If all the consumer instances have different consumer groups, then this works like publish-subscribe and all messages are broadcast to all consumers.
I've a couple of doubts regarding this:
1) Why will the published message go to a single consumer instance of a consumer group? Isn't it the responsibility of consumers to read from the partitions? What does go even mean here?
2)The consumers which are interested in particular topics should just read from the partition they're interested in. What's the relevance of consumer groups?
3) And how does this help to realize the abstraction of queue and publisher-subscirber?
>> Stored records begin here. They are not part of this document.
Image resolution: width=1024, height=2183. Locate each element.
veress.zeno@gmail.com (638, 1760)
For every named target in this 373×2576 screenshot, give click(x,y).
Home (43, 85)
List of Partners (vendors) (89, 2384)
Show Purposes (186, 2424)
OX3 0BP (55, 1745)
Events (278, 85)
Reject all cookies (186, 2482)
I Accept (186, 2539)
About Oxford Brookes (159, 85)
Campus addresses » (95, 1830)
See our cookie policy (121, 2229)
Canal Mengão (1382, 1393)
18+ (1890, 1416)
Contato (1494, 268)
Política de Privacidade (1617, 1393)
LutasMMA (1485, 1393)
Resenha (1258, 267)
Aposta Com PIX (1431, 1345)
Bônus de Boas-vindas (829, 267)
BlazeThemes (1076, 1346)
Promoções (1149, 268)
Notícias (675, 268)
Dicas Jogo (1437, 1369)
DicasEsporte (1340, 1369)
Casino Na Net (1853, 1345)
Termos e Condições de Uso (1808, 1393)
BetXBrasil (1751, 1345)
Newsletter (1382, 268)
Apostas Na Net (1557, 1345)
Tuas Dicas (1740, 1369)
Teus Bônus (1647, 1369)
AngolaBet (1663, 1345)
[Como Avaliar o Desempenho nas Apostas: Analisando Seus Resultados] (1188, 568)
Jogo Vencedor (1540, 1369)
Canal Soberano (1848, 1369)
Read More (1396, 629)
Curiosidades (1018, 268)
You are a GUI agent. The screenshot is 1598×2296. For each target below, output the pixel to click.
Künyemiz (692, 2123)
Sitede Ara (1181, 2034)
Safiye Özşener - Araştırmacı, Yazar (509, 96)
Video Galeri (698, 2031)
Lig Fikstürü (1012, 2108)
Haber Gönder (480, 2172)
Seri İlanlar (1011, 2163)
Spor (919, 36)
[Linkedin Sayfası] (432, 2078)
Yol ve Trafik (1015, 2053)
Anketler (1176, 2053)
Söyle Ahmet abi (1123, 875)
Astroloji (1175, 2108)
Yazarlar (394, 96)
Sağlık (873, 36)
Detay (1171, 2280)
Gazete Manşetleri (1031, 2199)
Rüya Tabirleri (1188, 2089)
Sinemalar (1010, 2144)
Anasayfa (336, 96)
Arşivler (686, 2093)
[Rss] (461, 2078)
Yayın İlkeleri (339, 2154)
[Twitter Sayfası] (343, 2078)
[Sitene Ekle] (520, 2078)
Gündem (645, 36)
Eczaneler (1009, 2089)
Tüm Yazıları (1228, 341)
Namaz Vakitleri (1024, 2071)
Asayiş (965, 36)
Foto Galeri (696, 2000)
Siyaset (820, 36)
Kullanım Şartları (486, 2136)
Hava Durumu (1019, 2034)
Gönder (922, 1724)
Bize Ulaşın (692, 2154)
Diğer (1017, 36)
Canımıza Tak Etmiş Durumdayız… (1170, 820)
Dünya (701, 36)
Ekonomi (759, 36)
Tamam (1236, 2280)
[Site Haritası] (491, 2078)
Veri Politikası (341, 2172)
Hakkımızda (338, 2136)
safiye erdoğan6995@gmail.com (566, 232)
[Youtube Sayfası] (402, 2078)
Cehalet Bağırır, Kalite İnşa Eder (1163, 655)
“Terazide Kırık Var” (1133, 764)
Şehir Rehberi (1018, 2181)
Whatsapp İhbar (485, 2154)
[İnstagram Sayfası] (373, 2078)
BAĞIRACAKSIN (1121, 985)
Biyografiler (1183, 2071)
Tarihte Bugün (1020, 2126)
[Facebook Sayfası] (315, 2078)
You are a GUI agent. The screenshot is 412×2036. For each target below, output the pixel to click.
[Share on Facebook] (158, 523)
In Kafka a topic can have multiple partitions, if a consumer group has X number of consumers, the partitions for that topic will be split among the consumers. (i.e: if you have 1 topic with 2 partitions, and you have a consumer group with 2 consumers, each consumer will consume from 1 partition, in the same scenario if the consumer group only has 1 consumer, that consumer will read from 2 partitions)
The consumer group basically coordinates (is a coordinator) the different consumers with the topic/s and partitions. If you have 4 consumers in the same CG and 1 crashes the consumer group will give the partitions of the crashed consumer to the other consumers available in the same CG so the information in those partition is processed (if the CG didn't redistribute the different partitions some of the partitions will never be read if a consumer crashes).
If the consumers are in the same CG then the information that is sent to the topic is distributed among them. If each of the consumers has a different CG then they will all get all the messages.
Hope it's more clear now, the Kafka documentation needs improvement.

Kafka consumer & Partition query

I am new to Kafka and read few tutorials. I couldn't understand the relationship between consumer and partition.
Please address my below queries.
As per documentation, only one consumer can consume message in group. Why do we need to create more consumers in that same group? What is the benefit?
Does consumer are assigned to individual partition by ZK? , if Yes, if producer sends message to different partition then how will other partition’s consumer consume the message ?
I have one topic and that has 3 partitions. I post msg, it goes to P0. I have 5 consumers (different consumer group). Will all consumers read message from P0? if I increase many Consumer, will all read message from same P0 ?
If all consumer read from same PO then how performance will be high?
How rebalancing is working? will it work when you increase consumer group or consumer in same group ?
Please clarify my questions and give some example.
Yes, only once consumer in consumer group can consume message from one partition, rest of consumer in the same group will be assigned to remaining partition to do parallel process. Advantage is parallel processing.
Yes partition will be assigned to consumer by ZK. Based on partition count and consumer count, allocation will be done. Ex: Topic (Test) has 3 Partition (P1, P2, and P3). We have one consumer (C1). C1 will read message from all partition. If you add one more consumer in that same group (c2). ZK will assign P1, p2 to C1 and P3 goes to C2. If add one more consumer (C3) than P1=C1, P2=C2 and P3=C3. No of consumer should not be greater than no of partition for that topic.
Above point will answer this one.
Rebalancing will work when you add consumer on the same consumer group.